━━━ DATA

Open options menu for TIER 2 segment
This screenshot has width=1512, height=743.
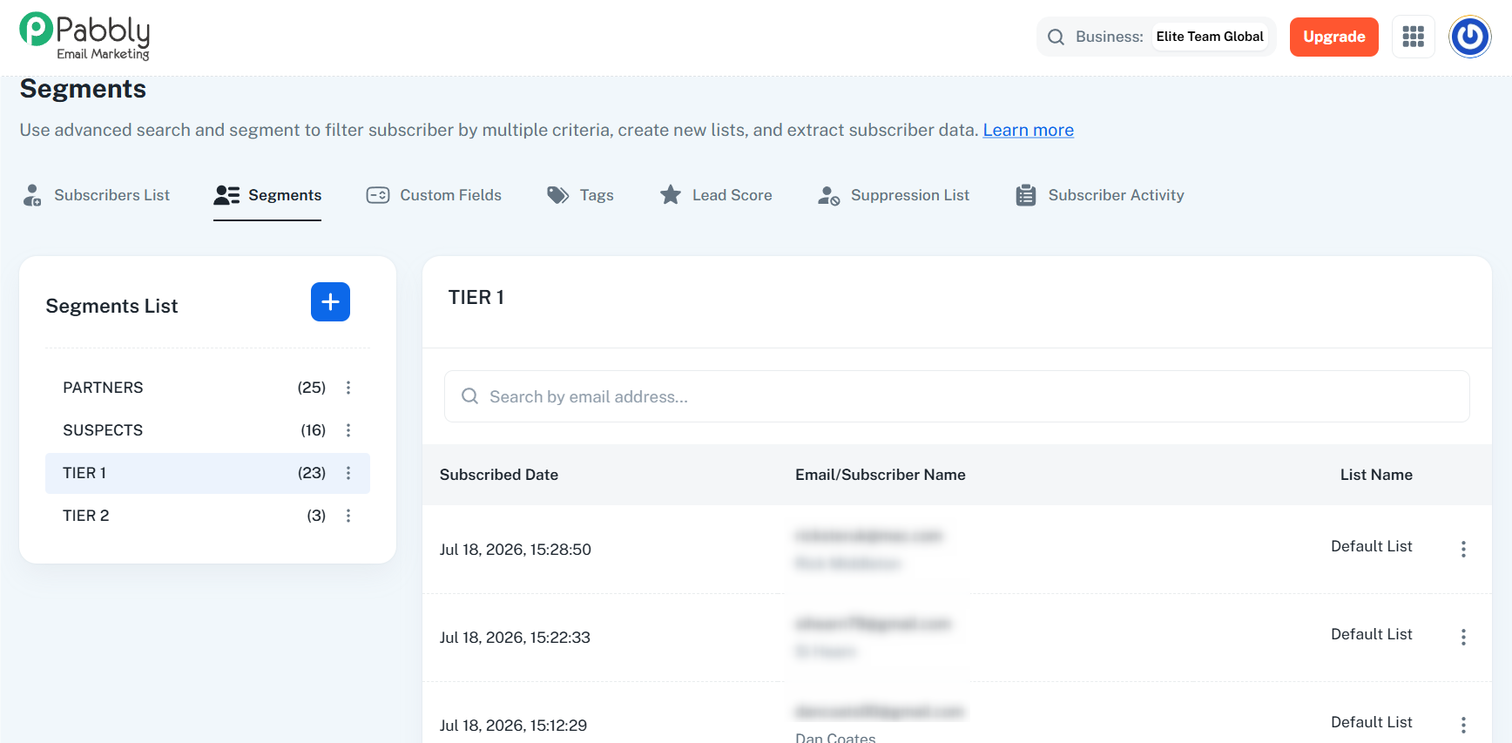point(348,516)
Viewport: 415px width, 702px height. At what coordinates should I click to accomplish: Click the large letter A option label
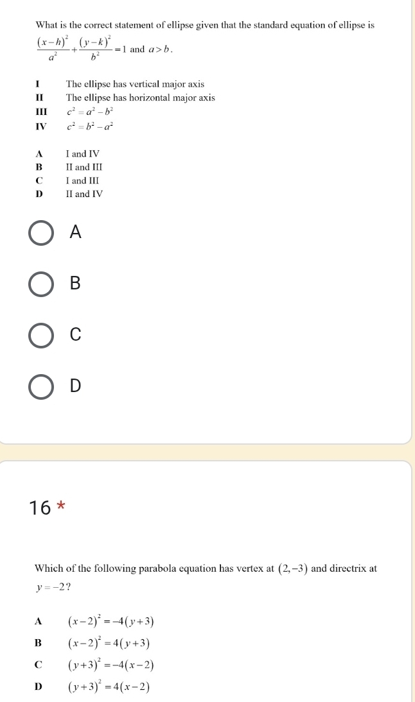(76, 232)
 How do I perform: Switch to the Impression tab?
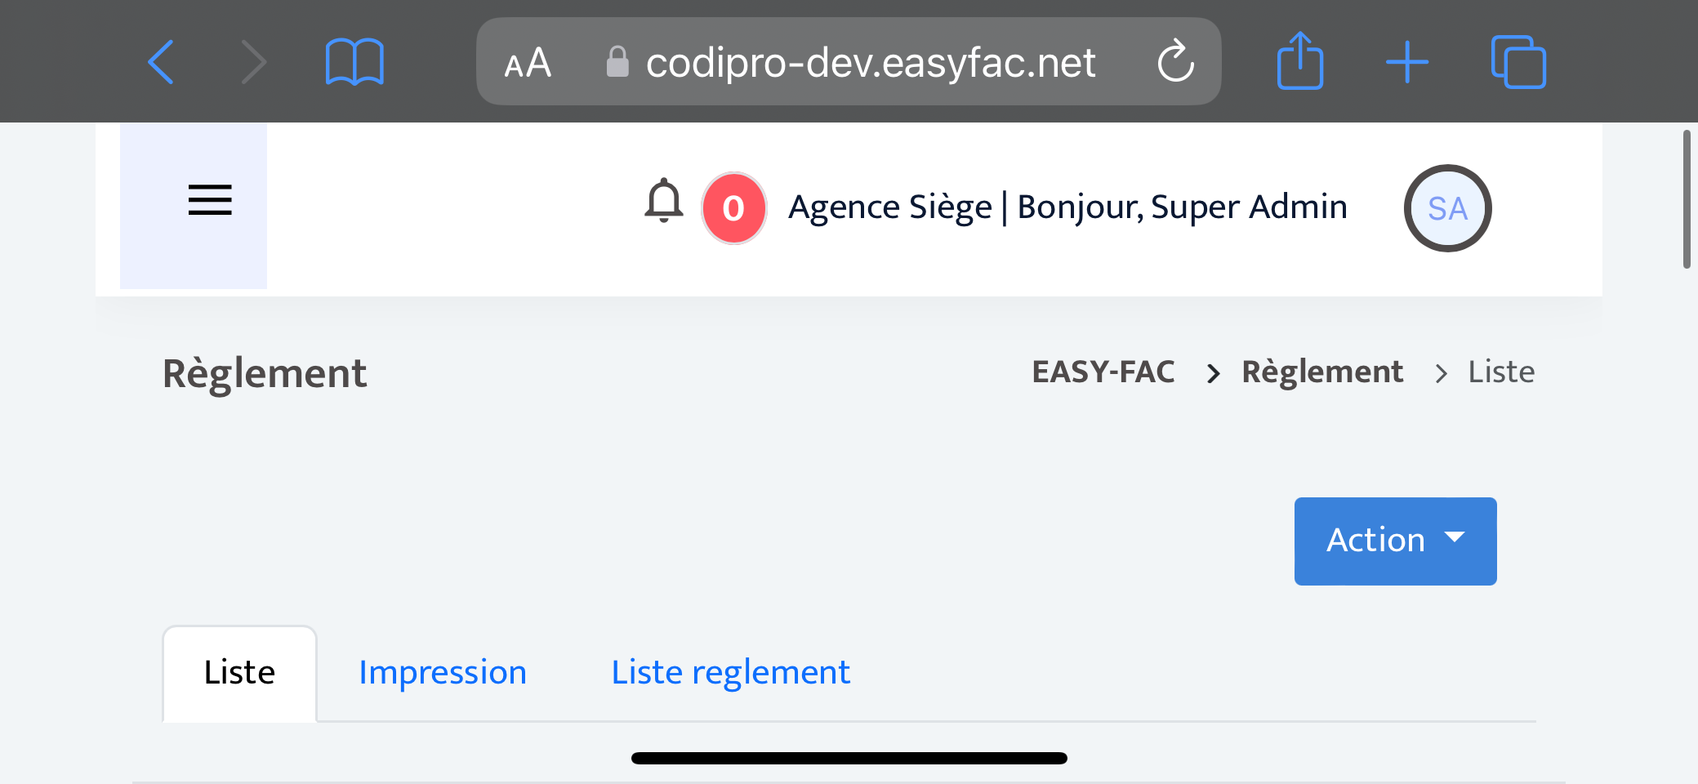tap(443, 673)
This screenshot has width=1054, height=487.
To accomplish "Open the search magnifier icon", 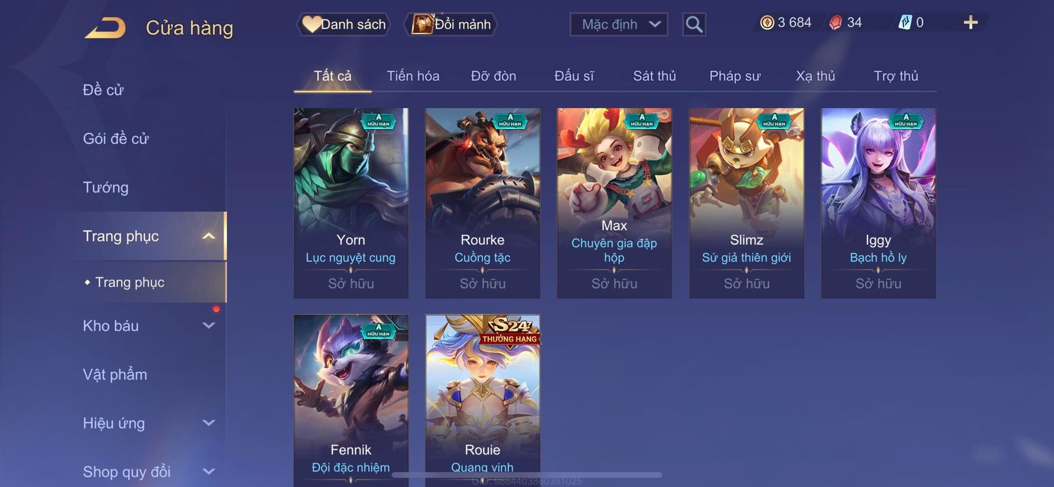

━━━━━━

Once you find the line that contains "This screenshot has width=1512, height=743.", give it again along with every later line through the end of the data, word for word, minus the pictures.

» **ANSWER BELOW**
This screenshot has width=1512, height=743.
point(348,516)
Viewport: 415px width, 702px height. At what coordinates should I click to accomplish: Click the large letter A option label
(76, 232)
 How do I perform: Switch to the Impression tab?
tap(443, 673)
This screenshot has width=1054, height=487.
To accomplish "Open the search magnifier icon", 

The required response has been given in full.